Şimdi Peygamberimizin İslam’ın ilk dönemlerinde kabir ziyaretini niçin yasaklamış olduğunu daha iyi anlayabiliyoruz.

Hinduizm, Budizm ve Yunan filozoflarından alıntılar yapan İbn Ebi'd-Dünya (ö.281) gibi, 300’e yakın eser veren bir hadisçinin kitaplarından bazılarının isimleri; şöyledir; “Öldükten Sonra Yaşayanlar, Öldükten Sonra Konuşanlar, İnsanlara Hâtiften /Gayb'dan Gelen Sesler/ El-Hevâtif!
'Öldükten Sonra Yaşayanlar’ kitabının bir hadisinde, kabrinden kalkıp dolaşan, acayip işler yapan, sonra tekrar ölüp mezara giren, hata birkaç sene yaşayan, evlenen, cihada giden insanlarla ilgili çok garip rivayetler var. Günümüzün fantastik filmlerindeki zombiler gibi,“mezardan aniden bir adam çıkıyor, yüzü kafası alevler içinde boynundan zincire vurulmuş, oradan geçen bir yolcudan 'bana kırbandan su ver' diye yalvarıyor. Peşinden başka biri mezardan fırlıyor, 'bu kâfire su verme' deyip zincirinden yakaladığı gibi mezara çekiyor ve ikisi az sonra kayboluyorlar.”
Suyûti, bu zatın rivayetlerini aynen nakleder.
Bu gün piyasadaki birçok ölüm ve sonrası ile ilgili kitap Suyuti’nin ve Şârânî’nin eserlerine dayanmaktadır. Kurtûbî’nin Tezkire’sine yazdığı şerh olan ‘Şerhu’s-Sudur fi şerh-i Hali’l-Mevtâ fi’l-Kubûr’ ya da ‘Kitabu’l-Berzah’ diye bilinen kitabı ve ‘el-Büdûru’s-Safire fi’l-Umûri’l-Ahire’si. Suyuti âlem-i misal nazariyesini İslam’a dâhil edenlerden olduğunu burada hatırlamakta yarar vardır.
  Yine Şarâni’nin yazdığı ‘Kabir Hayatı’ adlı kitaplar ümmetin kabir hayatı itikadını oluşturmuştur. Şarânî’nin de İbn-i Arabî’ci olduğunu göz önünde bulundurmakta yarar vardır.
Ölen bir kimse nasıl tekrar dünyaya döner? Gezer, yer-içer, cihada gider? Akıl bu kadar mı dışlanır? Allah'ın koymuş olduğu sünnetullahtan / Allah'ın tabiata koymuş olduğu kanunlardan bu kadar mı sarf-ı nazar edilir.
 Haşv ehli, O yıllarda Kuran'da hiçbir izi bulunmayan tartışmalı konu­ları dine ithal etmekle meşguldüler. Ortada dolaşan Ehl-i Kitap kültürünü aklayarak Müslümanlara taşıyor, 'şibih din/dine benzer din' imalatı yapıyorlardı. Tıpkı günümüzdeki 'kara para aklayanlar' gibi, o gün de 'kirli bilgi aklayan' bir kesim vardı. Bu kesim soyutlama yetene­ğinden ve naklettiği sözü anlayacak kapasiteden mahrumdu. Bu damardan beslenenlerin ürettiği ölü bilgi, farklı ekoller eliyle bize kadar taşınmıştır. Bunlardan biri de Muhammed b. Kerram'dır. (v.255) Kerramiye diye bilinen mezhebini kabir aza­bı gibi suni gündemler üzerine bina eden bu şahsın da 'Azabu’l-Kabr’ isimli bir kitabı vardır.[10]

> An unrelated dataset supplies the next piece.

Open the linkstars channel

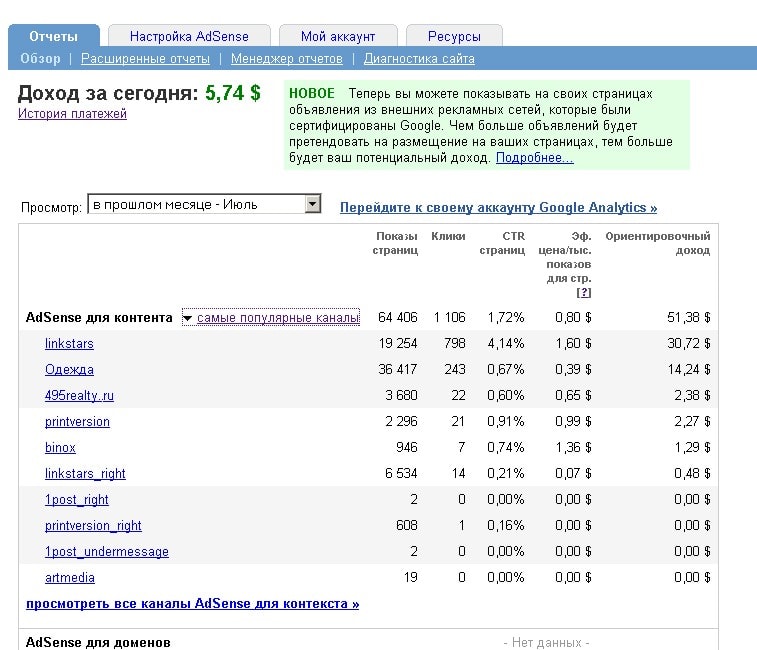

Suyutî’nin kabir azabıyla ilgili naklettiği öyle hadisler var ki ; 
Kim karın ağrısından ölürse, kabrinde azap görmez. Peygamberler kabirlerinde diridir ve namaz kılarlar. Kabirde mümine Kuran verilir, o da okur. Ölülerimizin kefenlerini güzelleştirin, çünkü onlar kabirlerde birbirlerini ziyaret ederler, birbirlerine karşı övünürler, vs.’[11]
Kabir hayatının olduğunu isbat etmek için oldukça hacimli bir kitap yazan Süleyman Toprak, berzah kelimesinin kelime anlamı için; “iki şey arasında ayırıcı engel, mânia, hail” demektedir ki, doğru söylemektedir. Lakin ıstılâhi anlamına gelince der ki; “ölümden ba’se kadar devam eden, dünya ile ahiret arasındaki uzun âlem (yaşanılan dünya), berzah âlemi, ruhlar âlemidir.[12] Ve göz göre göre hilaf-ı hakikat konuşarak [Mü’minun/ l00] ayetindeki ‘berzah’ kelimesi ıstılâhi anlamda kullanılmıştır der. Oysa, bu ayet berzah’ın bir âlem olmadığının en açık, en sağlam kanıtıdır.
“Nihayet onlardan birine ölüm gelince, ‘Rabbim! Ne olur beni dünyaya geri döndür. Belki ben, daha önce yapmadıklarıma karşılık salih bir amel yaparım.’ Kesinlikle hayır! Bu, sadece onun söylediği (boş) bir sözden ibarettir. Onların arkasında tekrar dirilecekleri güne kadar (dönmelerine mani) bir perde/ duvar/ aşılmaz bir engel vardır” [Mü’minun/l00].
Berzah kelimesi Kuran’da hep bu kelime anlamında kullanılmaktadır. Kavramsal anlam dedikleri şey; canlarının çektiği, olmasını istedikleri anlamı kelimeye katmaktan ibarettir. Kuran’ın engel, perde dediği berzah, nasıl da genişlemiş! Olmuş yüz binlerce yıl sürecek, insanların gezip dolaştığı koca bir âlem! Hâlbuki ayet, öldükten sonra dünyaya dönmek, yaşamak isteyenlere “artık geriye dönüş yok, hayat bitti, ikinci dirilişe kadar benden yaşanılacak bir âlem istemeyin, sizin uydurduğunuz ruhlar âlemi, berzah âlemi yok” demektedir.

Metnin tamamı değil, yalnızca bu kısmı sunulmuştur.